What this task involves:
Each line of the records is to be copied verbatim.

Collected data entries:
▽

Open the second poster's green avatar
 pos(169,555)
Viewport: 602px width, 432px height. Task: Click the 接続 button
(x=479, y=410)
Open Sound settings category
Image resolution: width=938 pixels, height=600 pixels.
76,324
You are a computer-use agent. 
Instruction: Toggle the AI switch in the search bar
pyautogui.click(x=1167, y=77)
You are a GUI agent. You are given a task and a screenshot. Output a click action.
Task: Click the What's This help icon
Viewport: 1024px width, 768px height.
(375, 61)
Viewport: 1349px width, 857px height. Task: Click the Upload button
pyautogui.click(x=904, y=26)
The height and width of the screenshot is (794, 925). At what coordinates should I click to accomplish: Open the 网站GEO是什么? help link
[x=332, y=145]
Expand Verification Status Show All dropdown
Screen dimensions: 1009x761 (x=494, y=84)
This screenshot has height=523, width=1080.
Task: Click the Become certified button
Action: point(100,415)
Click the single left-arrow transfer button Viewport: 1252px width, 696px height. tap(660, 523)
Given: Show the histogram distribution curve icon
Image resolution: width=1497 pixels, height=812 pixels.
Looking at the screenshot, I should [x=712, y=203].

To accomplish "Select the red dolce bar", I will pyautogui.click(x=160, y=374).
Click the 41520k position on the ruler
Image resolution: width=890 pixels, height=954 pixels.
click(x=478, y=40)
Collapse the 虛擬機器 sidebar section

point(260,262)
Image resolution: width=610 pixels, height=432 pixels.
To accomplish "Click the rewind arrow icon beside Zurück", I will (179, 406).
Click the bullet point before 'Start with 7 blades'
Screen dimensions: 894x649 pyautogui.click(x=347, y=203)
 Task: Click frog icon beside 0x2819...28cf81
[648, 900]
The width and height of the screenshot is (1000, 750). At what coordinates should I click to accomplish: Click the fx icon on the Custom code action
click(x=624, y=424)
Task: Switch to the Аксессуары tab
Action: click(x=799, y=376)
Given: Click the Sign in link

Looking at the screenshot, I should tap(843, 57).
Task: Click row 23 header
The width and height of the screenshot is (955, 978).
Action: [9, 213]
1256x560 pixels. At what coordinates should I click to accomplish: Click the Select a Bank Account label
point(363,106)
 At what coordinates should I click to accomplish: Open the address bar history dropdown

△

Exercise solution:
Open the second poster's green avatar
 pos(169,555)
Viewport: 602px width, 432px height. Task: Click the 接続 button
(x=479, y=410)
Open Sound settings category
Image resolution: width=938 pixels, height=600 pixels.
76,324
You are a computer-use agent. 
Instruction: Toggle the AI switch in the search bar
pyautogui.click(x=1167, y=77)
You are a GUI agent. You are given a task and a screenshot. Output a click action.
Task: Click the What's This help icon
Viewport: 1024px width, 768px height.
(375, 61)
Viewport: 1349px width, 857px height. Task: Click the Upload button
pyautogui.click(x=904, y=26)
The height and width of the screenshot is (794, 925). At what coordinates should I click to accomplish: Open the 网站GEO是什么? help link
[x=332, y=145]
Expand Verification Status Show All dropdown
Screen dimensions: 1009x761 (x=494, y=84)
This screenshot has height=523, width=1080.
Task: Click the Become certified button
Action: point(100,415)
Click the single left-arrow transfer button Viewport: 1252px width, 696px height. tap(660, 523)
Given: Show the histogram distribution curve icon
Image resolution: width=1497 pixels, height=812 pixels.
Looking at the screenshot, I should [x=712, y=203].

To accomplish "Select the red dolce bar", I will pyautogui.click(x=160, y=374).
Click the 41520k position on the ruler
Image resolution: width=890 pixels, height=954 pixels.
click(x=478, y=40)
Collapse the 虛擬機器 sidebar section

point(260,262)
Image resolution: width=610 pixels, height=432 pixels.
To accomplish "Click the rewind arrow icon beside Zurück", I will (179, 406).
Click the bullet point before 'Start with 7 blades'
Screen dimensions: 894x649 pyautogui.click(x=347, y=203)
 Task: Click frog icon beside 0x2819...28cf81
[648, 900]
The width and height of the screenshot is (1000, 750). At what coordinates should I click to accomplish: Click the fx icon on the Custom code action
click(x=624, y=424)
Task: Switch to the Аксессуары tab
Action: click(x=799, y=376)
Given: Click the Sign in link

Looking at the screenshot, I should tap(843, 57).
Task: Click row 23 header
The width and height of the screenshot is (955, 978).
Action: [9, 213]
1256x560 pixels. At what coordinates should I click to accomplish: Click the Select a Bank Account label
point(363,106)
 At what coordinates should I click to accomplish: Open the address bar history dropdown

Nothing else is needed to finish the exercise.